- **Aim**
Can you reproduce verbatim the stretch of the clingo propagator thread from "check: List[ast.AST] = []" through "ctl.solve()"?

- **Source**

Strange behaviour of control.add_clause in Propagator.check method

[Glinzerow]

I experienced some strange behaviour when adding a clause in the check method of the Propagator class. After the check-method rejected a total assignment by adding a clause, no new total assignment is calculated. The program does not terminate and no further process is achieved. In pycharm debugging mode the complete stack of python calls was empty after adding the conflict.

import sys
from typing import Iterable, Tuple, List, cast

from clingo import ast, SolveResult, Control, Application, PropagateInit
from clingo import PropagateControl, Backend, Propagator, clingo_main
from clingo.ast import ProgramBuilder, parse_files

class CheckPropagator(Propagator):
    def __init__(self):
        self.count = 0

    def check(self, control: PropagateControl):

        assignment = control.assignment
        self.count += 1
        print(f'Checker called: {self.count}')

        conflict = []
        for level in range(1, assignment.decision_level+1):
            conflict.append(-assignment.decision(level))

        control.add_clause(conflict)

class GACApp(Application):

    def main(self, ctl: Control, files: Iterable[str]):

        if not files:
            files = ["-"]

        check: List[ast.AST] = []
        with ProgramBuilder(ctl) as builder:
            parse_files(files, builder.add)

        ctl.register_propagator(CheckPropagator())

        ctl.ground([("base", [])])
        ctl.solve()

sys.exit(clingo_main(GACApp(), sys.argv[1:]))

The encoding simply rejects any total assignment, so that finally it should return unsat for every input. For the following input, it simply stopped after it checked the first 14 total assignments.

#const n=12.
cell((1..n, 1..n)).
start((2,2)). end((n-1,n-1)).
next((X,Y),(XX,YY)) :- cell((X,Y)), cell((XX,YY)), |X-XX|+|Y-YY|=1.
visit(X) :- start(X).
visit(X) :- go(Y,X).
{go(X,Y) : next(X,Y)} 1 :- visit(X), not end(X).
:- end(X), not visit(X).
#show visit/1.

The encoding does also not work for #const n=13, 14, but it works fine for others (2,3,4,5,..11, 16,...) (Encoded is a path-finding example. On a n by n grid, a path from (2,2) to (n-1,n-1) should be found.) I did not encounter this problem on other clingo encodings. I was working with clingo 5.5.0 and python 3.9.

[rkaminsk]

It is strange that the solver stops to find answer sets after 14 checks but this might not even be a bug because the search does not stop. Maybe it is just that the solver does not find a solution anymore. A formulation that avoids the loop through the choice rule does not show this behavior:

#const n=12.
cell((1..n, 1..n)).
start((2,2)). end((n-1,n-1)).
next((X,Y),(XX,YY)) :- cell((X,Y)), cell((XX,YY)), |X-XX|+|Y-YY|=1.

- **Data records**
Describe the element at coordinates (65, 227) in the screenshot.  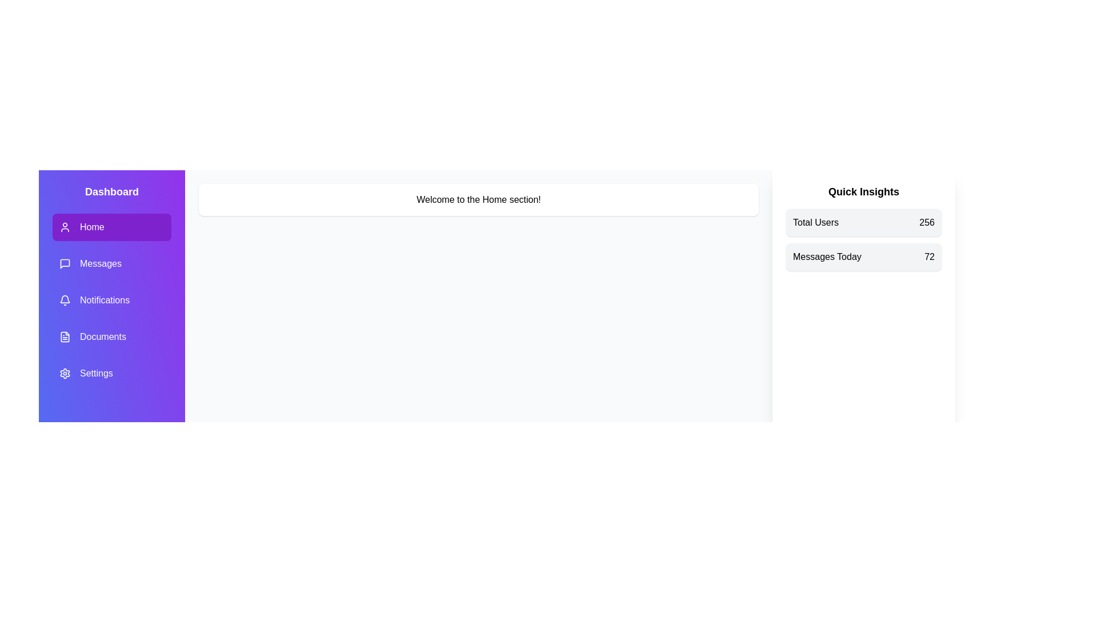
I see `the circular user silhouette icon located in the sidebar next to the 'Home' text label` at that location.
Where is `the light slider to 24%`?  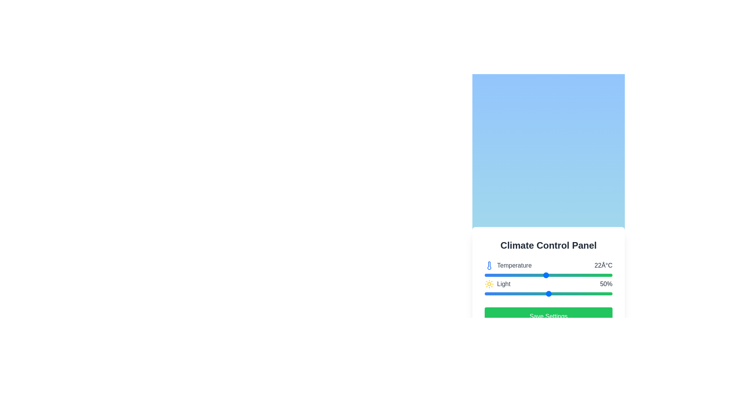
the light slider to 24% is located at coordinates (515, 293).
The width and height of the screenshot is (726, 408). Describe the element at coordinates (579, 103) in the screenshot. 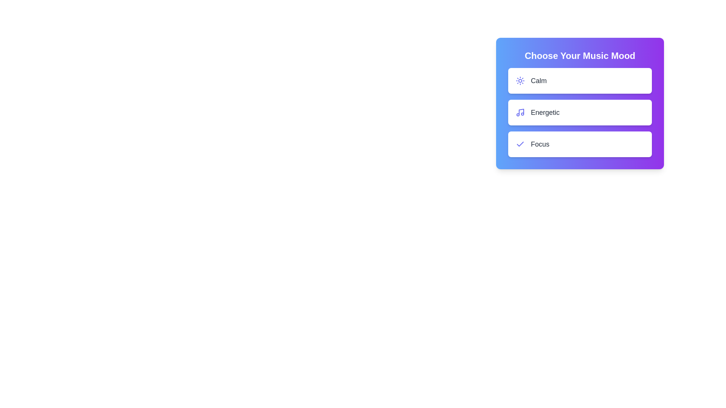

I see `the 'Energetic' button, which is a rounded rectangular button located below the text 'Choose Your Music Mood' in the card-like UI component with a gradient background` at that location.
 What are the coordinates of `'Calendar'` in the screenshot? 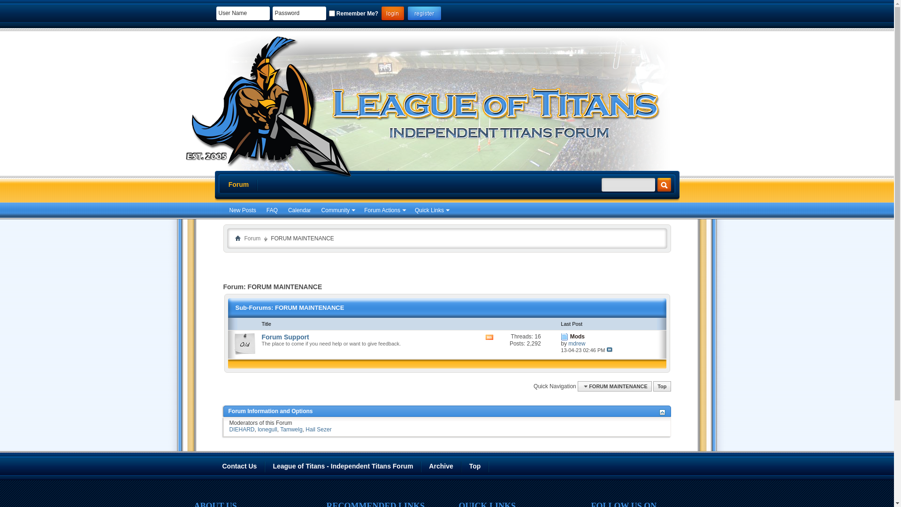 It's located at (299, 210).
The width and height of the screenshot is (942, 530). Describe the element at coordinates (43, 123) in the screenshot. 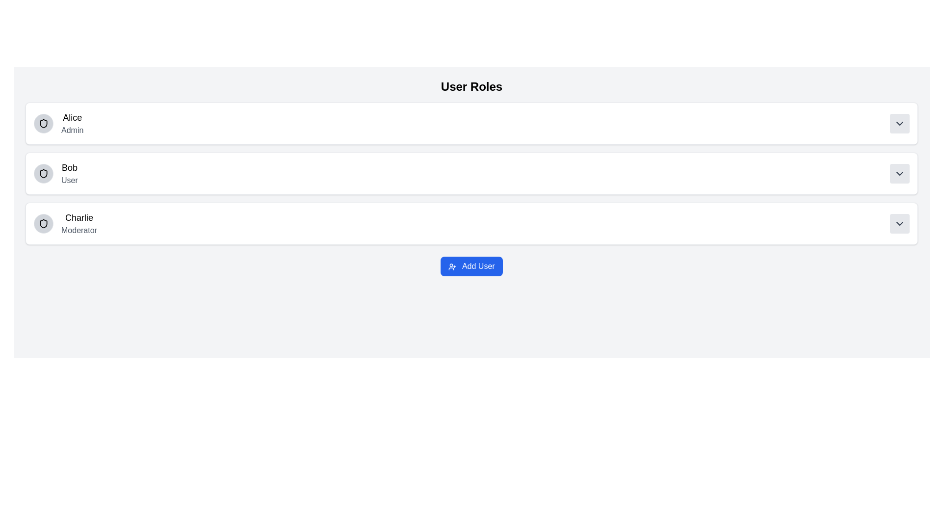

I see `the gray circular icon with a black shield symbol at its center, located in the top-left corner of the 'Alice Admin' card, to the left of the 'Alice' text` at that location.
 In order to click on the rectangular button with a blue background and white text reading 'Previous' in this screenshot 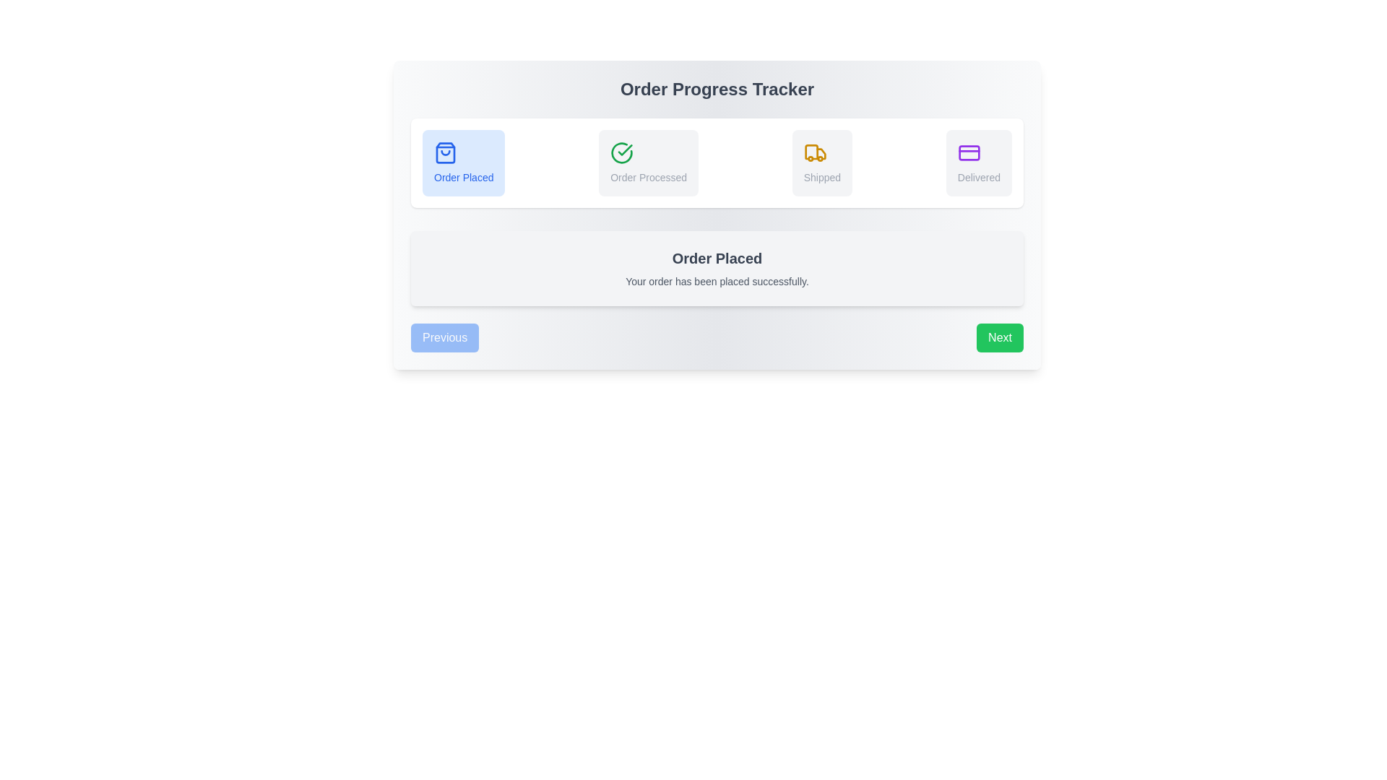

- **Task response**
check: List[ast.AST] = []
        with ProgramBuilder(ctl) as builder:
            parse_files(files, builder.add)

        ctl.register_propagator(CheckPropagator())

        ctl.ground([("base", [])])
        ctl.solve()